Task objective:
Go through the data and retrieve each line that includes the string "computer".

Available data:
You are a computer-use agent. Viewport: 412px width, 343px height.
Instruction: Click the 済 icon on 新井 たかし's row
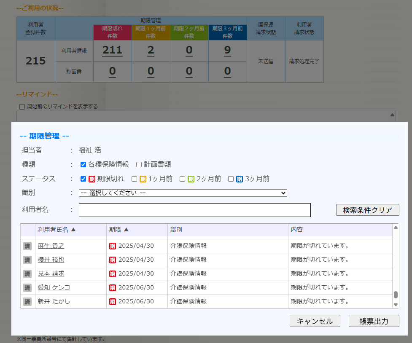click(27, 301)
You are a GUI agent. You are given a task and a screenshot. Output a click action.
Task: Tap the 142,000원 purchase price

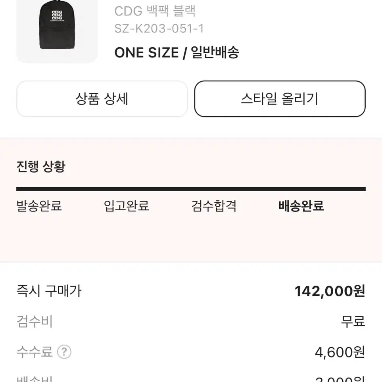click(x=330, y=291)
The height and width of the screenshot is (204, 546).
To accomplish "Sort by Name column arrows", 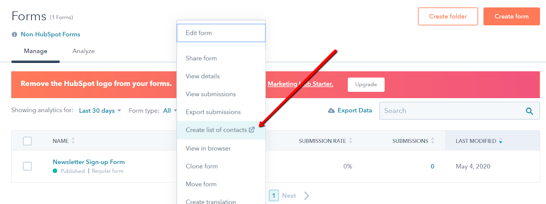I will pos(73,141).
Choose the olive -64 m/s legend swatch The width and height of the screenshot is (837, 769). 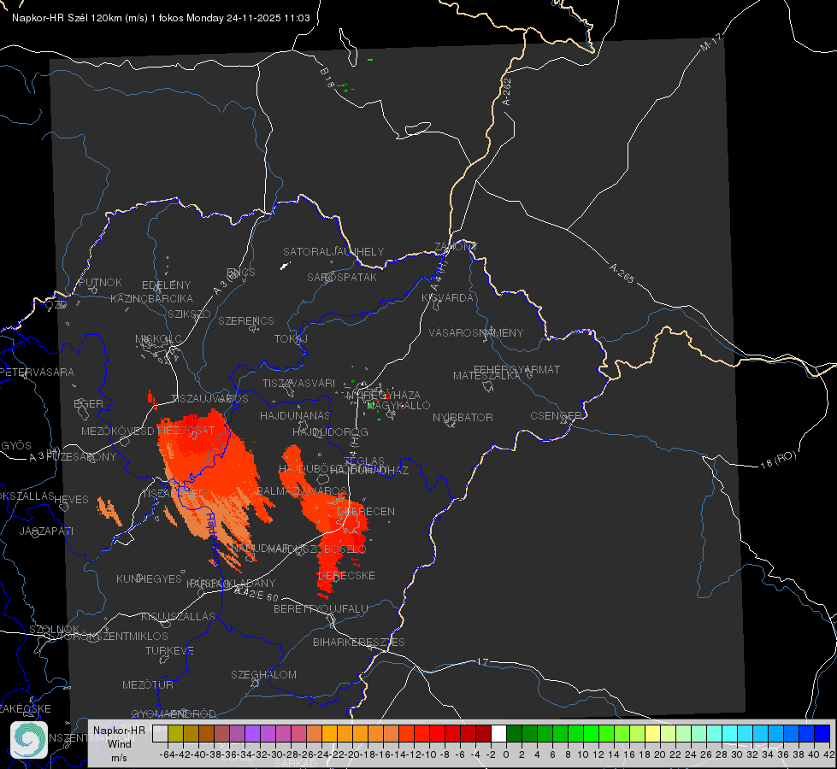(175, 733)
--
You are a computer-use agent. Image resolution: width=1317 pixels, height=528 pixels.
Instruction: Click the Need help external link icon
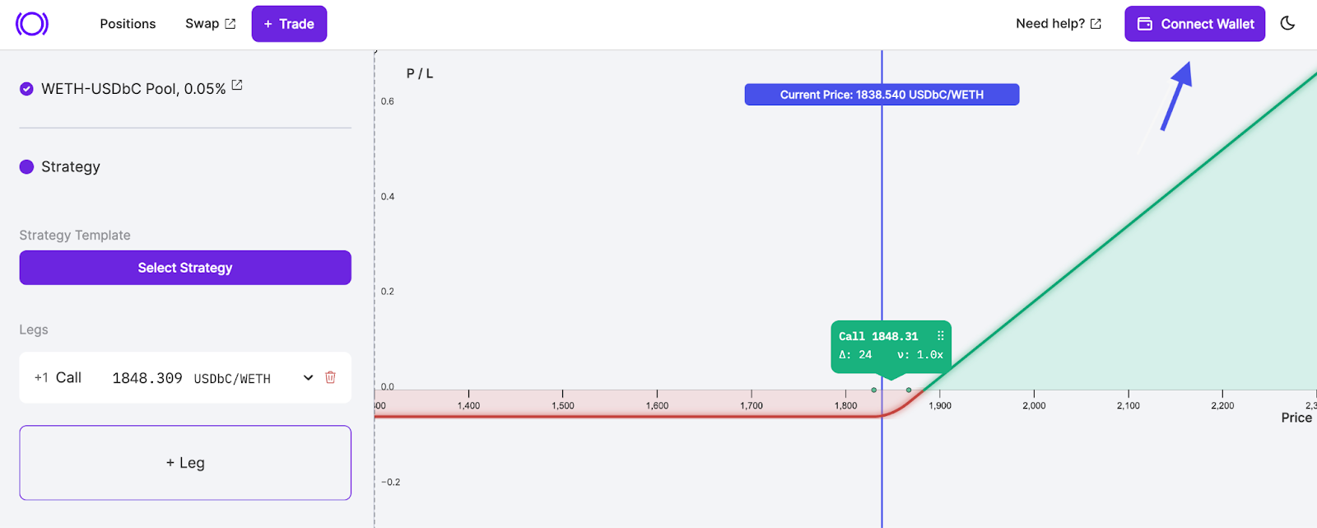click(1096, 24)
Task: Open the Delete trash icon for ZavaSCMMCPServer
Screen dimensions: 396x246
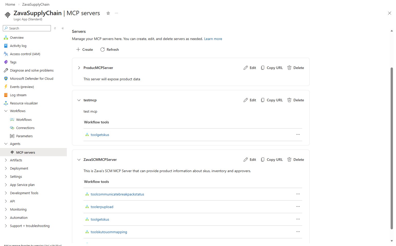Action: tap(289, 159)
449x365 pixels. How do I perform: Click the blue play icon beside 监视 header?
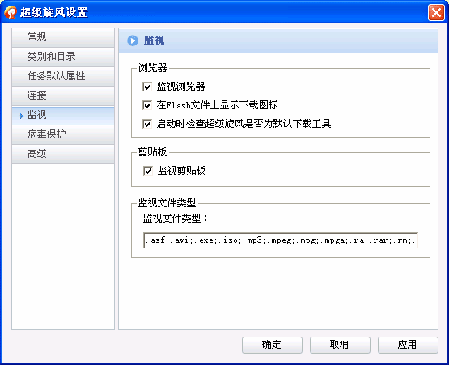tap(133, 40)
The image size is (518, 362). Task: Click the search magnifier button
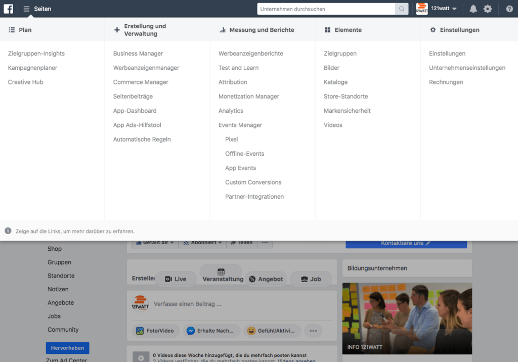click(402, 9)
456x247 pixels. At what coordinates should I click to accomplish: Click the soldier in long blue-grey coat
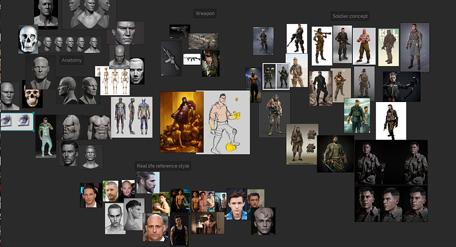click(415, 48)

Exercise result:
You are a computer-use agent. Viewport: 412px width, 343px height.
You are a computer-use agent. Image resolution: width=1317 pixels, height=528 pixels.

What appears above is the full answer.